Gewinn-Messe - Voest-Chef: Autoindustrie erholt sich
Eibensteiner: Ölindustrie wird sich auch in den nächsten
Monaten nicht erholen
Für voestalpine-Chef Herbert Eibensteiner ist
die Autoindustrie nach dem Corona-Einbruch am Weg der Erholung, so
sehr, dass die voest den Hochofen in Linz wieder angeworfen hat. In
Europa gebe es eine ähnliche Entwicklung wie in den USA, auch dort
sei die Automobilindustrie stark zurückgekommen, so Eibensteiner am
Freitag auf der "Gewinn"-Messe. Er geht davon aus, dass die
Nachfrage nach Autos gut bleiben wird. Ende August sei er noch
vorsichtiger gewesen.Deutlich schneller von der Coronavirus-Pandamie erholt hat sich
China. Die Konjunktur habe sich V-förmig entwickelt und das Land sei
wieder auf Vor-Covid-Niveau und in vielen Bereichen darüber. Es
seien im Reich der Mitte große Anstrengungen unternommen worden, um
die Konjunktur zu beleben. "Unglaubliche Geldmengen" würden
verwendet, um neue Flughäfen und neue Straßen zu bauen. Auch in
China sei die Nachfrage nach Autos gut zurückgekommen, auch bei den
europäischen Premiumherstellern, denen die voestalpine zuliefert.
In China werde auch sehr viel in die Bahninfrastruktur
investiert, in den Städten auch in Straßenbahnen und U-Bahnen. In
den USA sei dagegen stark spürbar, dass mit dem Rückgang der
Fahrgäste die Investitionen zurückgenommen wurden, schilderte der
Stahlmanager. Wo sich für die voestalpine keine Erholung abzeichnet,
ist in der Erdölindustrie sowie in der Luftfahrt. "Öl und Gas ist
und bleibt schwierig, auch in den nächsten Monaten, ebenso die
Luftfahrt", sagte Eibensteiner. Im Ölsektor gebe es einen
anhaltenden Nachfragerückgang. Das Großprojekt Nord Stream 2 sei für
die voestalpine "schon lange abgeschlossen".
In Summe habe sich die Konjunktur weltweit verbessert. Es sei ein
"zartes Pflänzchen", das stetig wachse. Die steigenden Fallzahlen
führten zwar zu mehr Unsicherheit, aber: "Ich glaube, dass wir jetzt
klüger und intelligenter mit dem Virus umgehen können und die
wirtschaftliche Entwicklung weitergehen wird", sagte Eibensteiner.

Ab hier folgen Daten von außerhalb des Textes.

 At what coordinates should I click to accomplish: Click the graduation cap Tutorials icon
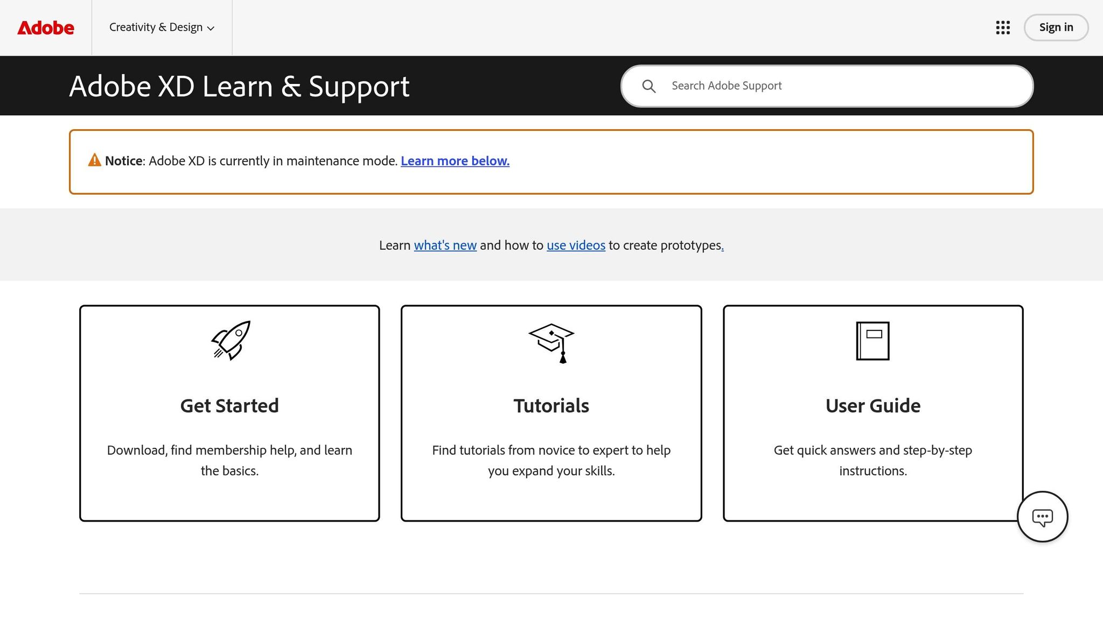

Selbst Brasilien habe sich trotz hoher Infektionszahlen gut
geschlagen.
Auf die Aufnahme von neuen Lehrlingen hat die Krise übrigens
keine Auswirkungen. Der Linzer Konzern nahm heuer so viele Lehrlinge
auf wie sonst auch. "Wenn die rauskommen, werden wir das heurige
Jahr vergessen haben", so Eibensteiner.